He first came to us in late summer. Iridescent green with a belly of soft watermelon. He was about the length of an outstretched thumb. Unimaginatively we named him Kermit. I found him first clinging to the inside of a plastic pitcher, the one Elizabeth uses to water her potted plants and replenish the birds’ bath. He didn’t seem to mind me peering in on him. He remained unmoved, staring up through densely dark, unblinking pinhole eyes. 

I showed him to Elizabeth. I think she fell in love immediately. Sometime later in the day, just after dark, he slipped away when we weren’t paying attention. We assumed we’d seen the last of him.

The next morning, a bright, soon to be sultry August day, we found him back in the pitcher again, still green, still staring up, still seemingly content within his new found home. We felt privileged to have been chosen Kermit’s steward, though we’d done nothing to warrant his trust. 

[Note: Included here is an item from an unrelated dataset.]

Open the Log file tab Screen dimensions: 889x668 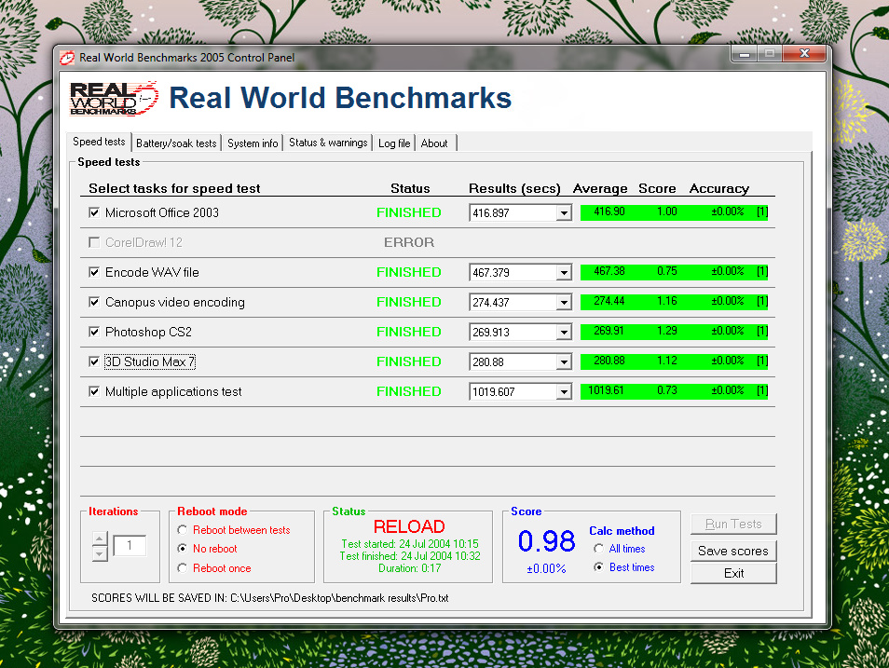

This pattern, leaving at dusk and returning the next morning, would repeat each day for the remainder of the summer and early fall. After a time, we would plan to sit out on the back porch, sipping gin and tonics and wait for the moment of his departure. It would always happen around eight o’clock. He would climb to the lip of the pitcher, look out and about for ten minutes and then, in a movement to quick to see, leap three feet onto the seat of our old rocking chair. Another leap would take him to the edge of the deck and a final plunge nine feet down off the deck would bring him to the back yard. We would soon lose track of him in the darkening lawn. 

We never saw him returning in the morning. It was always too early for us sleepyheads, but return he always did, presumably climbing back up the deck post, back onto the small porch table, back into his pitcher home.

Elizabeth and I would joke about him being like the teenage son we would never have. Gone all night - Gawd knows where - only to return the next morning, sleeping in his room all day and when asked about his previous evening, would never utter a single word. 

Late in October the days grew cool, the nights colder. Elizabeth worried after him greatly. She wrapped his pitcher in a thick blanket, hoping to insulate his home from the growing chill. She placed a small cup of water in the bottom of the pitcher and sprinkled bits of leaf and flower pedal for him to eat, though we never saw him eat or drink anything. Mostly, we just looked after him, hoping each day with us would not be the last.

Elizabeth did some research on tree frogs and asked a colleague, a former naturalist, for advice. He was reassuring. “Your tree frog,” he said, “knows all about winter. When it’s time, he’ll find a soft patch of earth out in the woods and burrow in deep until Spring. He knows better than you what needs to be done.”

Elizabeth learned more about our friend on the Internet: what he liked to eat, how long he might live, and the fact that tree frogs have three characteristic songs. One song is for finding a suitable mate. One song warns of danger. And one song tells all that the time has come to burrow into the ground in preparation for winter.

On a particularly cold night in October just after a soaking rain, Elizabeth says she heard just such a call from Kermit’s friends out in the woods. She says they were saying, “Come out. The earth is soft and damp. It is time to sleep.” The next morning, Kermit was gone and we’ve not seen him since.

I don’t really know how tree frogs think. I like to imagine their thoughts are no less rich than our own, but far less burdened by matters of inconsequence: the job, the relationship, the rent, the nightly news. Instead, I imagine they think about the same things we should all think more about: love, warmth, nourishment, security, and safety, though with a clarity of focus that we in our muddled lives could never possibly muster.

And so I think Kermit came to us because he instinctively understood Elizabeth’s porch to be a place of warmth and comfort and security, and above all else, absolute love. Smart frog to so easily understand something I’ve only now bee
n able to recognize for myself. I’ve been coming here for exactly the same reason.